Abstract

Patients with mild degenerative cervical myelopathy (DCM) represent a heterogeneous population, and indications for surgical decompression remain controversial. To dissociate patient phenotypes within the broader population of mild DCM associated with degree of impairment in baseline quality of life (QOL) and surgical outcomes. This was a post hoc analysis of patients with mild DCM (modified Japanese Orthopedic Association [mJOA] 15-17) enrolled in the AOSpine CSM-NA/CSM-I studies. A k-means clustering algorithm was applied to baseline QOL (Short Form-36 [SF-36]) scores to separate patients into 2 clusters.

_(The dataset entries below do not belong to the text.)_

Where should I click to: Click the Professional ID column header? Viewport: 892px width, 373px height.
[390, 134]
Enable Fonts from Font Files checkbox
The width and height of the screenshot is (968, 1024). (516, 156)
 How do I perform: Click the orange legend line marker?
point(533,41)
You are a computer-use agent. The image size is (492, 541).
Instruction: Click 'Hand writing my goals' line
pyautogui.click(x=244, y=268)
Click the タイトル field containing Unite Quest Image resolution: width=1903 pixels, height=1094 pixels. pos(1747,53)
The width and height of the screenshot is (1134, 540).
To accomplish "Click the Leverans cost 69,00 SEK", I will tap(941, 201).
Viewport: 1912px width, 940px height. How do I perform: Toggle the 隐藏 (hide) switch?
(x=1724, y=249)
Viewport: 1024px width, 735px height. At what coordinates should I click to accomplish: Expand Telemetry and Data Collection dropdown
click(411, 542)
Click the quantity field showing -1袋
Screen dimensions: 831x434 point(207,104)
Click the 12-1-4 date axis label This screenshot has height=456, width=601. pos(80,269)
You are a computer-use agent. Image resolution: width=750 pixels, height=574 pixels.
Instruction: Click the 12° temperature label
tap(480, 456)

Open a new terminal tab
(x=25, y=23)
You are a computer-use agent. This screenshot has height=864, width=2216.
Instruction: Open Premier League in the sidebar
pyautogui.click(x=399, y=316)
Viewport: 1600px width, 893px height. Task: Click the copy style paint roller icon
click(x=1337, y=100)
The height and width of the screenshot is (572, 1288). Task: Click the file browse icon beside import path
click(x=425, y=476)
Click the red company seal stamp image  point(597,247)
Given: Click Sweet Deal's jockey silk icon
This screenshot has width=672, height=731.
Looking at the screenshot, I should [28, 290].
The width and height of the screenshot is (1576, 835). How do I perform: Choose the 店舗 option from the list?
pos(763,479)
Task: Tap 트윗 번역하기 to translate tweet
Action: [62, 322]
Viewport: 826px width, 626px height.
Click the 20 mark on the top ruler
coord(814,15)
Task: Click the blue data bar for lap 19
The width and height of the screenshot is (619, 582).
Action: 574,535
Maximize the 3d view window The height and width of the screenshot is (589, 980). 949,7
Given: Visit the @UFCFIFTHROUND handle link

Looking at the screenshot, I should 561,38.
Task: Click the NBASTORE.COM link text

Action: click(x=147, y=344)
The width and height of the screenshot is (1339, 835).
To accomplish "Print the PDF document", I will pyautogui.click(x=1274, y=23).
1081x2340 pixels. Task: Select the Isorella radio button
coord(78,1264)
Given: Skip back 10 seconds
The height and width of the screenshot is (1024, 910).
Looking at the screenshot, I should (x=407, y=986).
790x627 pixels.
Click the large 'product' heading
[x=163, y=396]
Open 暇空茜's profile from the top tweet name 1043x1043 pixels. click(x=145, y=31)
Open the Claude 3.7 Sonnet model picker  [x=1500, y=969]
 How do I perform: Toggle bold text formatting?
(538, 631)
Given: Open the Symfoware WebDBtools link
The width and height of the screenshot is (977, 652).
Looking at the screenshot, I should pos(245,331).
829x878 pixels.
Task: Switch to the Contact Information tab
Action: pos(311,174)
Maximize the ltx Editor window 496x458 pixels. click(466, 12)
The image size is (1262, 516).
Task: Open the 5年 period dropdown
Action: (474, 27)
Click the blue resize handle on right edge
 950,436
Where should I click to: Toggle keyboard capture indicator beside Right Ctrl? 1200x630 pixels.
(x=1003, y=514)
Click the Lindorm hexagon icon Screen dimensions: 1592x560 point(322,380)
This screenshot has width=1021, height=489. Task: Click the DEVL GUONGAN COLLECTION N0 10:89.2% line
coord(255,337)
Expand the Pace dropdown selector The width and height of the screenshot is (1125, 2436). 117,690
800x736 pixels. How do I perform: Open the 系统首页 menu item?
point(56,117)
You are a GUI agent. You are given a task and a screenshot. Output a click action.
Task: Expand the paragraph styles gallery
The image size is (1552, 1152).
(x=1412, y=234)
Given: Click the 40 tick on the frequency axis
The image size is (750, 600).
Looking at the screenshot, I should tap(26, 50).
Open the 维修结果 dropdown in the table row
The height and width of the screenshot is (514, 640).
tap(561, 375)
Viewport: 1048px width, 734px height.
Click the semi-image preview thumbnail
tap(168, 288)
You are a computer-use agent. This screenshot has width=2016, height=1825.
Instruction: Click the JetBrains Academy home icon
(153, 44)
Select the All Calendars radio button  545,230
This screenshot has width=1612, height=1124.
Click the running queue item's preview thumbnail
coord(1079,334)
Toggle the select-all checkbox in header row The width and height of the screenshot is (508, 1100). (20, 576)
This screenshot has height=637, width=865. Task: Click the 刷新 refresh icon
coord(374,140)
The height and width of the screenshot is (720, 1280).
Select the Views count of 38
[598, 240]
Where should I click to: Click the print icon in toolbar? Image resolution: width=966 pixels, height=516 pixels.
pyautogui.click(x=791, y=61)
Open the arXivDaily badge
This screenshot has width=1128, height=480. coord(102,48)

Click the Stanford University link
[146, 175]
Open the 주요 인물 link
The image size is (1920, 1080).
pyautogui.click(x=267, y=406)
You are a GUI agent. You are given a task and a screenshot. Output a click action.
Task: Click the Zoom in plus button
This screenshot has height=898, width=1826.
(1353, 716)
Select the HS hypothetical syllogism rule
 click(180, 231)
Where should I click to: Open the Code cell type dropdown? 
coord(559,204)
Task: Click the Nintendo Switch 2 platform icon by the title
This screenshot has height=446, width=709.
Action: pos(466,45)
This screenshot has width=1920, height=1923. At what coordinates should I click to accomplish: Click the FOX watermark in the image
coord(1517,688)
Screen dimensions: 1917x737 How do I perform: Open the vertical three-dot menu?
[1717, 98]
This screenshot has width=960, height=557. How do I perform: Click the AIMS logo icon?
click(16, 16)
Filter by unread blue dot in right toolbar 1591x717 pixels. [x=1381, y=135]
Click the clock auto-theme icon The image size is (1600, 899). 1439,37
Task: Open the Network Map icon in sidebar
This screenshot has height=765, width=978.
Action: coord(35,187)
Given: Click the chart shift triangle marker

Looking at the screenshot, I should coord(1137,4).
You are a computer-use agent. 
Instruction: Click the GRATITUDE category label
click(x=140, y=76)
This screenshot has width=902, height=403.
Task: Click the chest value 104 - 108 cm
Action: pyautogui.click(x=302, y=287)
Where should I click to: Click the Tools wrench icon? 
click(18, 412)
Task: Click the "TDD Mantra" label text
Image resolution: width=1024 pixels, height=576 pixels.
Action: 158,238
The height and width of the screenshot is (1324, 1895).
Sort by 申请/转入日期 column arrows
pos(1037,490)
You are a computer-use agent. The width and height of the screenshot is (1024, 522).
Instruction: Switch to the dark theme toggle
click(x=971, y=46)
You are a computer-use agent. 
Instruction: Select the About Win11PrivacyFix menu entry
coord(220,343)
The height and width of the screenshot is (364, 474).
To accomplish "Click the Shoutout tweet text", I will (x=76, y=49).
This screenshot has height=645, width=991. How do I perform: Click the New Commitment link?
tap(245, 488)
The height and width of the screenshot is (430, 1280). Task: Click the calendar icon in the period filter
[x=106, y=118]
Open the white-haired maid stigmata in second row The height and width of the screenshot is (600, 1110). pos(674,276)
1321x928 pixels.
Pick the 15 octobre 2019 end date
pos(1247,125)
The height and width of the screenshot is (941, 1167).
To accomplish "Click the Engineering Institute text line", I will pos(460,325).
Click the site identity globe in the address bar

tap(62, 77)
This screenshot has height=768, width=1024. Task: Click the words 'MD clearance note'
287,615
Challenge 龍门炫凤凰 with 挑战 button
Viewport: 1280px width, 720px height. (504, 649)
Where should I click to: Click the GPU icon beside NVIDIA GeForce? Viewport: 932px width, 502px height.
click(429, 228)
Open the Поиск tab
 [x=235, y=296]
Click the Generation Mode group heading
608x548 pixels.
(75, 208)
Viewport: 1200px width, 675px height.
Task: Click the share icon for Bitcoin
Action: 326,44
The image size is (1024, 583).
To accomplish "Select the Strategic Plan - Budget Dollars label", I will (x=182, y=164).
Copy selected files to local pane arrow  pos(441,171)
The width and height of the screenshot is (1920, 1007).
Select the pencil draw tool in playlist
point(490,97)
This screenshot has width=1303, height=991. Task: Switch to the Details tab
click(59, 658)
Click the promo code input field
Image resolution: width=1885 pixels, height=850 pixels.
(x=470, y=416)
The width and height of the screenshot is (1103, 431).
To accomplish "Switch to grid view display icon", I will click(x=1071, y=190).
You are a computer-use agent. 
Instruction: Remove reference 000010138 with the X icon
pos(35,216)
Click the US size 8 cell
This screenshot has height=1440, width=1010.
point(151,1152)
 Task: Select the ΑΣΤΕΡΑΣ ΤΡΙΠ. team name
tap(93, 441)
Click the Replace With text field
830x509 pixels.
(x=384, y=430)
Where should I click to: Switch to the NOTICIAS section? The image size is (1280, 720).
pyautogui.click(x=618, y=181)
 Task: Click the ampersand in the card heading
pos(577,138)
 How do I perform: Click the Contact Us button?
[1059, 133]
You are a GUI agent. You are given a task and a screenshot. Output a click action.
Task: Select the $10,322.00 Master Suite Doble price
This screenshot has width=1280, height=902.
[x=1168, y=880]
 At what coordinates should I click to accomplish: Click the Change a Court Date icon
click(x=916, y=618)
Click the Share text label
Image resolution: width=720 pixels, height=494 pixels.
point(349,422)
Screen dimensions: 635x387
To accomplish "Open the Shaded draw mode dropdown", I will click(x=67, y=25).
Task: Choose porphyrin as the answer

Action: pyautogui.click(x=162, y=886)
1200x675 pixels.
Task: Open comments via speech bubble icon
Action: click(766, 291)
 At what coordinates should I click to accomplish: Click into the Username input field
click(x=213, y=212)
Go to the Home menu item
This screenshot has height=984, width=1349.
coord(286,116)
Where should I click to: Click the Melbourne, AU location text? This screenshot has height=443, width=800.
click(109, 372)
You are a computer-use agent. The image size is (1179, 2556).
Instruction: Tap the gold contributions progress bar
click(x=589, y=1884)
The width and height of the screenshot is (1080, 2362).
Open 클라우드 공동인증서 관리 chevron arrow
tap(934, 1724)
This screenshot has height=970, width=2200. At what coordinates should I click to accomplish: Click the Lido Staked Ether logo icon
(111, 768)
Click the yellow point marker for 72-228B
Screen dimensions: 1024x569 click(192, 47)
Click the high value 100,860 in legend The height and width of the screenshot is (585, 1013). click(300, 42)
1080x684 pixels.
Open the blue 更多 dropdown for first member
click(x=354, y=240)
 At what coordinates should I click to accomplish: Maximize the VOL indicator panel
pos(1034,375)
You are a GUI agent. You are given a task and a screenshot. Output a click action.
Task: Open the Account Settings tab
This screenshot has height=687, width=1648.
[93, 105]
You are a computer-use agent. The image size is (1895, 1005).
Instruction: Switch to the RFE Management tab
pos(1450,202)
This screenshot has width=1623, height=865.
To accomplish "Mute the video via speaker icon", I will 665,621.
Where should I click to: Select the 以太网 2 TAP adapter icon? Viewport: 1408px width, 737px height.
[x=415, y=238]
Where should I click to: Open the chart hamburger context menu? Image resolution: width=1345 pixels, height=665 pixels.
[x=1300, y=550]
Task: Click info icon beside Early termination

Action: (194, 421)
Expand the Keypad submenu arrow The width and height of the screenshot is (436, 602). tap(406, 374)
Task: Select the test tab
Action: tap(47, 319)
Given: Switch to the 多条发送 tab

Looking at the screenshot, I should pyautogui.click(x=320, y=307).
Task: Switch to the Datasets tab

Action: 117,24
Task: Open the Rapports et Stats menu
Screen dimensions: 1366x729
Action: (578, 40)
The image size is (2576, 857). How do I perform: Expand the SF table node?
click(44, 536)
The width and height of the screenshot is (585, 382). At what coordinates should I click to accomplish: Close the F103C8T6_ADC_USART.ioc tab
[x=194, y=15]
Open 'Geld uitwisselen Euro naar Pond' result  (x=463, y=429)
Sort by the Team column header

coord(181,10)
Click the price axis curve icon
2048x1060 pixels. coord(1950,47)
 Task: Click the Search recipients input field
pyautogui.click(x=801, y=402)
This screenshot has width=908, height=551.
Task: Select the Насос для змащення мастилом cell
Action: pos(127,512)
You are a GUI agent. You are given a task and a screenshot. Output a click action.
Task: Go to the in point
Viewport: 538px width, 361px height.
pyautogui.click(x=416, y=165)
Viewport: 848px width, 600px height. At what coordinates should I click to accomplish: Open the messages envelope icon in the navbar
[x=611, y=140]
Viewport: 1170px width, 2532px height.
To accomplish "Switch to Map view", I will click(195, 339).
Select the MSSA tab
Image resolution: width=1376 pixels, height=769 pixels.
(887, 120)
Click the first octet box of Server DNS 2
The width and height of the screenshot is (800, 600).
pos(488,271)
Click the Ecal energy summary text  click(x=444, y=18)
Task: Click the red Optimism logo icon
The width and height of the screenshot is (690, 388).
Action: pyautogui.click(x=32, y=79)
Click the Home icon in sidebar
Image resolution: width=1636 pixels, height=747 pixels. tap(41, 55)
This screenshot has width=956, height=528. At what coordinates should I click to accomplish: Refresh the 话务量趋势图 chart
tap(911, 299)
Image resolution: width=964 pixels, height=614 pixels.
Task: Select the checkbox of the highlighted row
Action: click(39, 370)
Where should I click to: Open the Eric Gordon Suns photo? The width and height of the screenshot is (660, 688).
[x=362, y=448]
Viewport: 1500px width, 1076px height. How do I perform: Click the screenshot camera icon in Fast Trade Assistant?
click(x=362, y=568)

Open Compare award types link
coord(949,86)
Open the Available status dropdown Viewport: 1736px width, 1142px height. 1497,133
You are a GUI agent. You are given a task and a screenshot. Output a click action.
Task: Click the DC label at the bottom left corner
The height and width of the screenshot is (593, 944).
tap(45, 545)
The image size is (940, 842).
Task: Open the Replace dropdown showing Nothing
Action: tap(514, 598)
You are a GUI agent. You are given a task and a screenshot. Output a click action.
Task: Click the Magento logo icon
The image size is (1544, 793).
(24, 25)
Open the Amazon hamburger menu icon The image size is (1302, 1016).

Baseline variables and surgical outcomes (change in SF-36 scores at 1 yr) were compared between clusters. A k-nearest neighbors (kNN) algorithm was used to evaluate the ability to classify patients into the 2 clusters by significant baseline clinical variables. One hundred eighty-five patients were eligible. Two groups were generated by k-means clustering. Cluster 1 had a greater proportion of females (44% vs 28%, P=.029) and symptoms of neck pain (32% vs 11%, P=.001), gait difficulty (57% vs 40%, P=.025), or weakness (75% vs 59%, P=.041). Although baseline mJOA correlated with neither baseline QOL nor outcomes, cluster 1 was associated with significantly greater improvement in disability (P=.003) and QOL (P<.001) scores following surgery. A kNN algorithm could predict cluster classification with 71% accuracy by neck pain, motor symptoms, and gender alone. We have dissociated a distinct patient phenotype of mild DCM, characterized by neck pain, motor symptoms, and female gender associated with greater impairment in QOL and greater response to surgery.